Brown embraced the tunnels in 2012 when he announced his desire to get stuff done, although he didn’t exactly use the word “stuff.” Ever since, he and his aides have been advocating for the two tunnels – 40 feet in diameter, 30 miles long and $15.5 billion in cost – to divert Sacramento River water by the Delta, to farms and cities to the south and west.
“Until you’ve put a million hours into it,” Brown said last year as if dismissing tunnel critics, “shut up.” Brown said it with a grin, though predictably, Delta interests feigned outrage and used it as a rallying cry.
The governor hasn’t exactly put a million hours into studying the project. But he has been working on water since he was governor the first time, intent on completing the job begun by his father, who helped build the Edmund G. Brown California Aqueduct. He certainly has devoted enough time to water to know that a $15.5 billion project that would take a decade to build and involves water is like swimming upstream.
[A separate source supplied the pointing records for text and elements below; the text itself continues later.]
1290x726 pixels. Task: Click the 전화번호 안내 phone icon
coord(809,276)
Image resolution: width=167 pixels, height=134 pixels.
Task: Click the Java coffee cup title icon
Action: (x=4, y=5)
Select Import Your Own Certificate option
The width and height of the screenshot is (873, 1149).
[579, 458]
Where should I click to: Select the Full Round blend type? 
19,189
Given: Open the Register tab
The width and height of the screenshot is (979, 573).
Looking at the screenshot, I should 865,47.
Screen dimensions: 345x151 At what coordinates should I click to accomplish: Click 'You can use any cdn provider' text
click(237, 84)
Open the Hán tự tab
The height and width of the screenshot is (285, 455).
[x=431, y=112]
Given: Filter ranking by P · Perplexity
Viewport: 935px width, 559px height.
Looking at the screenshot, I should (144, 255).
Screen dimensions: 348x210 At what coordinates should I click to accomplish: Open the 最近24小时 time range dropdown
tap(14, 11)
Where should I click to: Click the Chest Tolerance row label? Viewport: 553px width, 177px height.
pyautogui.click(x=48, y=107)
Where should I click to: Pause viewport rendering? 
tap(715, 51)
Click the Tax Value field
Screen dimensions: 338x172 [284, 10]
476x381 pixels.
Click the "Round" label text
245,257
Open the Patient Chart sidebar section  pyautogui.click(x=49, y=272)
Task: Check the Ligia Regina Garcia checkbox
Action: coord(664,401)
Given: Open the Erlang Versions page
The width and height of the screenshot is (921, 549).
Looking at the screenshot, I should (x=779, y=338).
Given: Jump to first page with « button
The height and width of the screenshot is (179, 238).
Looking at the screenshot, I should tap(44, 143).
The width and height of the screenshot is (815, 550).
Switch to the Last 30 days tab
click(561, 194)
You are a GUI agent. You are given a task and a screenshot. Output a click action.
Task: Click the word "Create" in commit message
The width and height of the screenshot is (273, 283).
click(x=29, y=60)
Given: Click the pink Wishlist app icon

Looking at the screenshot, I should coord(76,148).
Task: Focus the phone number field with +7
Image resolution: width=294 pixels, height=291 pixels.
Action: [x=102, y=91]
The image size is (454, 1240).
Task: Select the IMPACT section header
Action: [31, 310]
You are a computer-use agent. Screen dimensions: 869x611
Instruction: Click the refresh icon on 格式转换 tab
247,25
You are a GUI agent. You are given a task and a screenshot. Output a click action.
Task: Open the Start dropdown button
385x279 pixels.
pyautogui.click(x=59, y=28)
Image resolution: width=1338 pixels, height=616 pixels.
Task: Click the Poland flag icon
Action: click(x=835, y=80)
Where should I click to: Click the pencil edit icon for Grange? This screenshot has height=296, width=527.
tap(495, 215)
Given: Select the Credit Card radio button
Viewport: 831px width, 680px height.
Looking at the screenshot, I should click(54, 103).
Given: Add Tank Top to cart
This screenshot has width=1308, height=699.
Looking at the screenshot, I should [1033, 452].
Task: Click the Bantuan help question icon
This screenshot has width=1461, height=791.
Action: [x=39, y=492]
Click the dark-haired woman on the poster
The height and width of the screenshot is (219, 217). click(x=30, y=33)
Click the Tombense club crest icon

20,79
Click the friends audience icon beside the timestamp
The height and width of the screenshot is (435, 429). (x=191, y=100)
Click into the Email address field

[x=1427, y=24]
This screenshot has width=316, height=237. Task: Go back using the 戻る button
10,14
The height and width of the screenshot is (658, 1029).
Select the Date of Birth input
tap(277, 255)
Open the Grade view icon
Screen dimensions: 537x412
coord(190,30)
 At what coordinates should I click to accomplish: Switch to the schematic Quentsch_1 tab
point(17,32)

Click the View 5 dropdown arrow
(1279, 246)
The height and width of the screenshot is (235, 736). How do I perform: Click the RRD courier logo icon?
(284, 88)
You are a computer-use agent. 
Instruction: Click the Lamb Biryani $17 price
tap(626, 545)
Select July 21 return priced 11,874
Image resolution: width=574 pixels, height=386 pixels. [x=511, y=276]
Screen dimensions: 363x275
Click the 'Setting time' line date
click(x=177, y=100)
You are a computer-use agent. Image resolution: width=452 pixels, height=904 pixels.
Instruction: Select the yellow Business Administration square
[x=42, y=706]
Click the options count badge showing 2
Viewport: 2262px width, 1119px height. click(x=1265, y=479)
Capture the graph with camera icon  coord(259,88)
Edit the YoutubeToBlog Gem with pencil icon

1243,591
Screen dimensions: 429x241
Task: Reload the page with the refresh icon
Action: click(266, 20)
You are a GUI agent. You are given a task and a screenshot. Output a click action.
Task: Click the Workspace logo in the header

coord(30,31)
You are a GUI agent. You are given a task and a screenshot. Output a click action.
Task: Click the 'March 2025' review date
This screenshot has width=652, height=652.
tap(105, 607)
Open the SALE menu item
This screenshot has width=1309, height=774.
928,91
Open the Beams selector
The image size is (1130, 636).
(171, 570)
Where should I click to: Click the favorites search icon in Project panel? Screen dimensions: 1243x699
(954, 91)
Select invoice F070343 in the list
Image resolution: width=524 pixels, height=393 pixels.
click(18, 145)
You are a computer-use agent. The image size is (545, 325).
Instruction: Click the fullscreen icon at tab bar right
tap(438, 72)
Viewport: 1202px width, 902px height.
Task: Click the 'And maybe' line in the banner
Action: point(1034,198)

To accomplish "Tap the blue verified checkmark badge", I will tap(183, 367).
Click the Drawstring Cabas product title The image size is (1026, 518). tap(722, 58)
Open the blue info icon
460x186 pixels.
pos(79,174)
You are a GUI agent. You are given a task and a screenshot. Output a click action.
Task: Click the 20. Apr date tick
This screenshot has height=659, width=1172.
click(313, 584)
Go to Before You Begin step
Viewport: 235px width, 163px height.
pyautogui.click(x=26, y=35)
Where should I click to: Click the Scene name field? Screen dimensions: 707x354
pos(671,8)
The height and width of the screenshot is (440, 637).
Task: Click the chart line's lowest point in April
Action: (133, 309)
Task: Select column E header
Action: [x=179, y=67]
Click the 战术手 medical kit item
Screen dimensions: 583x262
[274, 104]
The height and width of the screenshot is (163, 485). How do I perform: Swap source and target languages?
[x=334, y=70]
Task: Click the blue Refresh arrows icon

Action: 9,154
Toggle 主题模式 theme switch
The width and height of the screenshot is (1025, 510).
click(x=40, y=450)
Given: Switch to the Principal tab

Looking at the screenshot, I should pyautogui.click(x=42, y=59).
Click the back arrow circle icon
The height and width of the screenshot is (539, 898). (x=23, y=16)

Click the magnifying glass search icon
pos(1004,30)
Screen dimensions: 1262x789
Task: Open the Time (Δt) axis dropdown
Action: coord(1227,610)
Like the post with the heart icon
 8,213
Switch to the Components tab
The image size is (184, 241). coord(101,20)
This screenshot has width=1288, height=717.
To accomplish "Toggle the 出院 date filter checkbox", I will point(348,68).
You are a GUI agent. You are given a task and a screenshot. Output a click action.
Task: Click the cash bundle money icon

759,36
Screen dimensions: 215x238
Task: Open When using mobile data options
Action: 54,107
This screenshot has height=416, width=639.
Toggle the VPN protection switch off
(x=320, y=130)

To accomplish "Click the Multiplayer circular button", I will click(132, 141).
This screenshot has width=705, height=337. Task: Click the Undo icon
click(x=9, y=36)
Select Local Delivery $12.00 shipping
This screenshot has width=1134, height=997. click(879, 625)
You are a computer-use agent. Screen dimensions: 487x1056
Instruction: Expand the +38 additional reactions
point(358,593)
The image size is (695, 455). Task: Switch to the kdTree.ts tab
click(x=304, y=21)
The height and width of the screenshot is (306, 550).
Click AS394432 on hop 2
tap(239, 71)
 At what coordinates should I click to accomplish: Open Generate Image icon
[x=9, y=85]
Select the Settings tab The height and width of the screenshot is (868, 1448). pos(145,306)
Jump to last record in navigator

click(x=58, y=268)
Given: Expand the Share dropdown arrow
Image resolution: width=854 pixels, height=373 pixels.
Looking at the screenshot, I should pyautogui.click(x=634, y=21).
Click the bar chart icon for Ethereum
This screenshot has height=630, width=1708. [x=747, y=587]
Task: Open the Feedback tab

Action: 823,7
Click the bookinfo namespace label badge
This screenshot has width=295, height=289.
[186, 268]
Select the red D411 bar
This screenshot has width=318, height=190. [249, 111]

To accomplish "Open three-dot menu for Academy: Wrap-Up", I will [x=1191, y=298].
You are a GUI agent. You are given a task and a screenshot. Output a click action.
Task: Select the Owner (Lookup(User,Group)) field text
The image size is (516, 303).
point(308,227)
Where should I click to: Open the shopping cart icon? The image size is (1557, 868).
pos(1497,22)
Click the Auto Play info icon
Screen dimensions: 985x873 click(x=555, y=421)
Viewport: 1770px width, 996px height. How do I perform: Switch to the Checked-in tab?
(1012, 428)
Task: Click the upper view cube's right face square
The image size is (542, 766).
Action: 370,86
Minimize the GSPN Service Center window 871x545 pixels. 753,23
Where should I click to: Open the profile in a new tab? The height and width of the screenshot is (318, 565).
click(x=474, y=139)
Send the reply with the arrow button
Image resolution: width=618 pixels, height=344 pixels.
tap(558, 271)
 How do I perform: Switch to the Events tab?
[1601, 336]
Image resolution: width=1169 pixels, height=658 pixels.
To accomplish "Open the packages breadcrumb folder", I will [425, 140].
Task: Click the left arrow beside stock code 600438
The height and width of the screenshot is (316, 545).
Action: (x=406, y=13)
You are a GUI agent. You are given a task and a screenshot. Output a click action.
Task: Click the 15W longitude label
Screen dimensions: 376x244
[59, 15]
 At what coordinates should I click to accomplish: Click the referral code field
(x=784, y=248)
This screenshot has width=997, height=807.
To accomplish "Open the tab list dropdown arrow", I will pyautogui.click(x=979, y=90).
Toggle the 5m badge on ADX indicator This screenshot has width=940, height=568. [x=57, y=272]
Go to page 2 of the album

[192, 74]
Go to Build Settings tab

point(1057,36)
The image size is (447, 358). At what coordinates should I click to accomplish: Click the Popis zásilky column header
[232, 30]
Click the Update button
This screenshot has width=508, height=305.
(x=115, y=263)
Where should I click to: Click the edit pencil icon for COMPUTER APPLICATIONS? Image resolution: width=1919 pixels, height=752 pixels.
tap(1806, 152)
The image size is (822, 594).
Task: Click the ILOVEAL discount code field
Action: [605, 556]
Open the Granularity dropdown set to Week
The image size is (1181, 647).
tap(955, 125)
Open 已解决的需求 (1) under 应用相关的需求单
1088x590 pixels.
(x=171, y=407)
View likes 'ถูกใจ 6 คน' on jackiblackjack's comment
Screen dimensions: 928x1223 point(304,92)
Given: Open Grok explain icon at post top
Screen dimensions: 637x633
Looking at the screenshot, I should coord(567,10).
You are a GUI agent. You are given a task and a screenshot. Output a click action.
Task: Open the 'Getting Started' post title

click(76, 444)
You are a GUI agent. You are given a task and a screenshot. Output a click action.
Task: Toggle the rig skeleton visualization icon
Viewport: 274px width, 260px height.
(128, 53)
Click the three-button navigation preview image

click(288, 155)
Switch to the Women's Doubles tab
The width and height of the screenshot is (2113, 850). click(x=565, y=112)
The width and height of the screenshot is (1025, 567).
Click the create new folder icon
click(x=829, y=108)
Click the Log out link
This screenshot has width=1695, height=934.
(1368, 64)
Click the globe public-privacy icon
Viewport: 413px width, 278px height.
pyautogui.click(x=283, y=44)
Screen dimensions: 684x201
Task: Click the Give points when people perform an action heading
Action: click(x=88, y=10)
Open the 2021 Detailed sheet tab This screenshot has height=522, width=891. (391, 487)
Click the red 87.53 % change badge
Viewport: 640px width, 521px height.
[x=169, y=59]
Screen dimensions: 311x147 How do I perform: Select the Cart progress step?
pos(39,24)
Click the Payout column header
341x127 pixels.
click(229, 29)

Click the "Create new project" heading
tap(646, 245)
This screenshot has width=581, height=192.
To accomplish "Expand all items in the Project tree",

Consider the obstacles: Understanding that few issues are as divisive as water, congressional Republicans tell thirsty San Joaquin Valley farmers that if only the Endangered Species Act were weakened or abolished, their almonds would have plenty of water. Where, exactly, it would come from is less clear.
Dean Cortopassi, a wealthy Stockton-area farmer, is promoting an initiative on the November ballot that, if approved, would limit the state government’s ability to fund the $15.5 billion project.
Studies required by the California Environmental Quality Act and the National Environmental Policy Act have been years in the making, and should be completed in 2016. Then Brown must obtain permits from state and federal agencies. There will, of course, be lawsuits.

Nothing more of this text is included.